Items listed in a dataset:
[Start of Attachment]

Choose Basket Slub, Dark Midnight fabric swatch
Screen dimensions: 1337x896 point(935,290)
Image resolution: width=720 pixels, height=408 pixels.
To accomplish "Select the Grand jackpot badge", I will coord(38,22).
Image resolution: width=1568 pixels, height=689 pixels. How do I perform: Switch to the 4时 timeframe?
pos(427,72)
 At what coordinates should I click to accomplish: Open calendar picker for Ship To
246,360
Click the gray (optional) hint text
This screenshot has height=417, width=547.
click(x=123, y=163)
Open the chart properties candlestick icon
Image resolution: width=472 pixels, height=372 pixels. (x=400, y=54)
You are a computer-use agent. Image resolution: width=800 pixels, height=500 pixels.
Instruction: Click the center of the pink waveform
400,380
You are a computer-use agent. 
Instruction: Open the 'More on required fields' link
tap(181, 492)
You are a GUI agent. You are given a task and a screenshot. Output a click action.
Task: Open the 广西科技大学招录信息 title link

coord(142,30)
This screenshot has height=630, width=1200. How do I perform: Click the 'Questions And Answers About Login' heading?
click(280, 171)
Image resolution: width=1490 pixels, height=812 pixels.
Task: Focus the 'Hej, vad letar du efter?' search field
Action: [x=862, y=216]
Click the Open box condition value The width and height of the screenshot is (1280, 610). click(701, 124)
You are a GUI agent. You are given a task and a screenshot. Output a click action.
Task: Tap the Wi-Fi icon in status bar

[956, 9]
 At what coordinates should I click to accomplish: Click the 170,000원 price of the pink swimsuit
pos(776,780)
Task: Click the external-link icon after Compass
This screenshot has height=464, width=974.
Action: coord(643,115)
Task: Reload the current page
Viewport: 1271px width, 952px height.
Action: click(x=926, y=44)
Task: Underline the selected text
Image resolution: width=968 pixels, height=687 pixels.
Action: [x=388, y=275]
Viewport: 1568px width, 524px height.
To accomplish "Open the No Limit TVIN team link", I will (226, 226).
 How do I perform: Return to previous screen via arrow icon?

[End of Attachment]

Work order: Each of the entries above is to be repeated exactly.

Written solution:
Choose Basket Slub, Dark Midnight fabric swatch
Screen dimensions: 1337x896 point(935,290)
Image resolution: width=720 pixels, height=408 pixels.
To accomplish "Select the Grand jackpot badge", I will coord(38,22).
Image resolution: width=1568 pixels, height=689 pixels. How do I perform: Switch to the 4时 timeframe?
pos(427,72)
 At what coordinates should I click to accomplish: Open calendar picker for Ship To
246,360
Click the gray (optional) hint text
This screenshot has height=417, width=547.
click(x=123, y=163)
Open the chart properties candlestick icon
Image resolution: width=472 pixels, height=372 pixels. (x=400, y=54)
You are a computer-use agent. Image resolution: width=800 pixels, height=500 pixels.
Instruction: Click the center of the pink waveform
400,380
You are a computer-use agent. 
Instruction: Open the 'More on required fields' link
tap(181, 492)
You are a GUI agent. You are given a task and a screenshot. Output a click action.
Task: Open the 广西科技大学招录信息 title link

coord(142,30)
This screenshot has height=630, width=1200. How do I perform: Click the 'Questions And Answers About Login' heading?
click(280, 171)
Image resolution: width=1490 pixels, height=812 pixels.
Task: Focus the 'Hej, vad letar du efter?' search field
Action: [x=862, y=216]
Click the Open box condition value The width and height of the screenshot is (1280, 610). click(701, 124)
You are a GUI agent. You are given a task and a screenshot. Output a click action.
Task: Tap the Wi-Fi icon in status bar

[956, 9]
 At what coordinates should I click to accomplish: Click the 170,000원 price of the pink swimsuit
pos(776,780)
Task: Click the external-link icon after Compass
This screenshot has height=464, width=974.
Action: coord(643,115)
Task: Reload the current page
Viewport: 1271px width, 952px height.
Action: click(x=926, y=44)
Task: Underline the selected text
Image resolution: width=968 pixels, height=687 pixels.
Action: [x=388, y=275]
Viewport: 1568px width, 524px height.
To accomplish "Open the No Limit TVIN team link", I will (226, 226).
 How do I perform: Return to previous screen via arrow icon?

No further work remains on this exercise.